I’m always prepared to bring an appetizer, salad or main dish to social gatherings and holiday functions. Like many with celiac disease, I quickly learned that if I wanted to eat a safe gluten-free meal, it was up to me to tote along at least one item I knew I could eat.

But dessert? Despite my sweet tooth, more often than not I have opted to forgo dessert simply because baking and I are not friends. So fruit has served as my go-to pick, and the nutritional benefits are always a plus. Alas, sometimes a fruit salad, no matter how fresh the ingredients, just won’t cut it. This Christmas, I wanted to join my family at the dessert table with something more substantial than pineapple and berries, even if topped with whipped cream.

Enter these no-bake coconut balls.

Gluten-Free No Bake Coconut Balls

Gluten-Free No Bake Coconut Balls

I’m sure you can guess that a recipe with minimal ingredients and without an actual “baking” process were both requirements.
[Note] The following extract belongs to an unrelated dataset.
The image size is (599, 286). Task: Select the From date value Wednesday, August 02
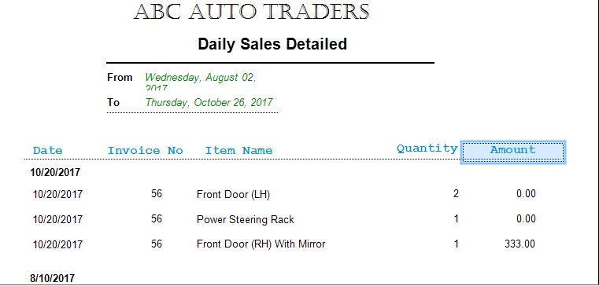click(201, 78)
Fortunately, I stumbled across this simple recipe while performing the perfunctory Google search: No Bake Coconut Balls

The recipe called for nut butter plus chocolate chips or nuts of your choosing, but I opted for a combination of the two. My secret ingredient? Justin’s Nut Butter. This brand has been a pantry staple of mine for the past 2 years so I knew that their Chocolate Peanut Butter flavor was delicious. (If you are not already familiar with their line of nut butters, please head to your local grocery store immediately).

Making Gluten-Free Coconut Balls

All you need for a delicious gluten-free dessert.

Not only did they fulfill my sweet tooth, but my family was impressed too. Who said you need flour to “bake” Christmas cookies?